To develop a natural antioxidative peptide, the gelatin was extracted from fish (Yellowfin sole) skin by hot $water(50^{\circ}C)$ extraction method and hydrolyzed with Alcalase, pronase and collagenase through a continuous 3-step membrane reactor. Each step enzymatic hydrolysates were determined the antioxidative activity and their synergistic effects, compared with $\alpha-tocopherol$ and butylated hydroxytoluene (BHT). Also, we tried to investigate the antioxidative disposition of peptide which was successfully separated by gel filtration, ion-exchange chromatography, and HPIC in cultured rat hepatocytes intoxicated with tert-butyl hydroperoxide (TBHP).
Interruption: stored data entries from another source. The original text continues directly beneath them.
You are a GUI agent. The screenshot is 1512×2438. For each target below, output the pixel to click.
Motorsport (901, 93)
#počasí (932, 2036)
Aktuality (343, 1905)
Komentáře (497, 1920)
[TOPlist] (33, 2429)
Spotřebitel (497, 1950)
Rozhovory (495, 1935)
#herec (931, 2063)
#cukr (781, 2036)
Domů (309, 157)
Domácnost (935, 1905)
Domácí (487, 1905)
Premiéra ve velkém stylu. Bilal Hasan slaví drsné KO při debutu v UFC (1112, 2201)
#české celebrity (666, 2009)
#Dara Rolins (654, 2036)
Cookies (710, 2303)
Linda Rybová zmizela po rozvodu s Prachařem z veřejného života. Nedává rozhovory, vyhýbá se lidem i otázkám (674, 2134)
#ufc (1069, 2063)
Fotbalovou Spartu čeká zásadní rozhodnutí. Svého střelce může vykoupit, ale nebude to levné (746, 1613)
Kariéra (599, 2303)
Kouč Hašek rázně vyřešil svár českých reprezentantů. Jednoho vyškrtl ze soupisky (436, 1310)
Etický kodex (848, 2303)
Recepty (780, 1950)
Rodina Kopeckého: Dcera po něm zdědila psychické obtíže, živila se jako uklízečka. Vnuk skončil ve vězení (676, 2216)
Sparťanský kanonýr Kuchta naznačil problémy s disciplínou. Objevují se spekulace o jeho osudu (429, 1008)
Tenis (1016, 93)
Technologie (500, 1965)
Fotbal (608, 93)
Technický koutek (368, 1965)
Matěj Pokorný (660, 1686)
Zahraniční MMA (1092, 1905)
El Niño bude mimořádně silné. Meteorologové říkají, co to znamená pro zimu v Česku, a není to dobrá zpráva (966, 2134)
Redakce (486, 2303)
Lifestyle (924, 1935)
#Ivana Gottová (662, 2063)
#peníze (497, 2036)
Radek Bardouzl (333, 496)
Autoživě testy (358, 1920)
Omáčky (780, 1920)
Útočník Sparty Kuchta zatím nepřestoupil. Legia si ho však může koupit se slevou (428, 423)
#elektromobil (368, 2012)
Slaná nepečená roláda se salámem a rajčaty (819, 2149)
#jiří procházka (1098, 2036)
Second step enzymatic hydrolysate (SSEH) among all hydrolysates and $\alpha-tocoperol$ was showed the strongest antioxidative activity. The optimum concentration of antioxidative activity for SSEH was $1\%(w/w)$ in linoleic acid. The synergistic effects were increased in using the hydrolysate with tocopherol and BHT. In the presence of the peptide isolated from SSEH, supplemented hepatocytes exposed to TBHP showed that delayed cell killing and decreased significantly the lipid peroxidation, compared with hepatocytes not cultured with isolated peptide.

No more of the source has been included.